Derives a Referrer implementation for the type.

The generated implementation does not visit any fields by default. Add the #[entity] attribute to fields that implement crate::entity::Referrer, then the generated implementation will delegate to these fields.

This derive macro is automatically called in comp and global. It should only be called explicitly if the type is not a component or global, e.g. if it is a type included in a component field.

§Example

dynec::archetype!(Foo);

#[derive(dynec::EntityRef)]
struct Bar {
    #[entity]
    entity: dynec::Entity<Foo>,
}

A compile error would be triggered if a field is an entity reference but is not #[entity]:

dynec::archetype!(Foo);

#[derive(dynec::EntityRef)]
struct Bar {
    entity: dynec::Entity<Foo>,
}

The above code will fail to compile with an error that contains this_field_references_an_entity_so_it_should_have_the_entity_attribute.
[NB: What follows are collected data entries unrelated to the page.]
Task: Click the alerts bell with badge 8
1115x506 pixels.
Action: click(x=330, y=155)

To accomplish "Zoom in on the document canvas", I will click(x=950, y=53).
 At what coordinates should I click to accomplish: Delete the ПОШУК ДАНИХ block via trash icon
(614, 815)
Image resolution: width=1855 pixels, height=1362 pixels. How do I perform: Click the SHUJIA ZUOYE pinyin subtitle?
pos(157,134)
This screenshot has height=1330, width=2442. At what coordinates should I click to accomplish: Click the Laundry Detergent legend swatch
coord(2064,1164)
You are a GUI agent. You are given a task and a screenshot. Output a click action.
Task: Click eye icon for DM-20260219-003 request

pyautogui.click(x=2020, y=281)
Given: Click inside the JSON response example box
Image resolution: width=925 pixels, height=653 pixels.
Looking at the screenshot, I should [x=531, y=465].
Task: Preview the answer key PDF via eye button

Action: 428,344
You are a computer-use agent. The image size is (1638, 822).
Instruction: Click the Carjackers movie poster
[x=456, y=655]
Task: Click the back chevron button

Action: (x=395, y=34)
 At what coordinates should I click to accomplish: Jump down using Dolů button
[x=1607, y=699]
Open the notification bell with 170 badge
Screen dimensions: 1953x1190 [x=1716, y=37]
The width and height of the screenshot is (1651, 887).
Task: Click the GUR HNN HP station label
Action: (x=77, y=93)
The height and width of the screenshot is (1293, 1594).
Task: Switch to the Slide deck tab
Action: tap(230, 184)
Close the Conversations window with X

In the case where a field references a type parameter, dynec cannot check whether it correctly does not implement Referrer. In that case, apply the #[not_entity] attribute to assert its safety:

#[derive(dynec::EntityRef)]
struct Bar<T: 'static> {
    #[not_entity]
    value: T,
}

It is the user’s responsibility not to set T as a Referrer implementation.

Note that this compile error is best-effort and not comprehensive — if the actual entity reference is hidden behind a complex type that does not implement Referrer, e.g. as an element in a tuple, this error will not happen, which would lead to a runtime panic instead during ref counting.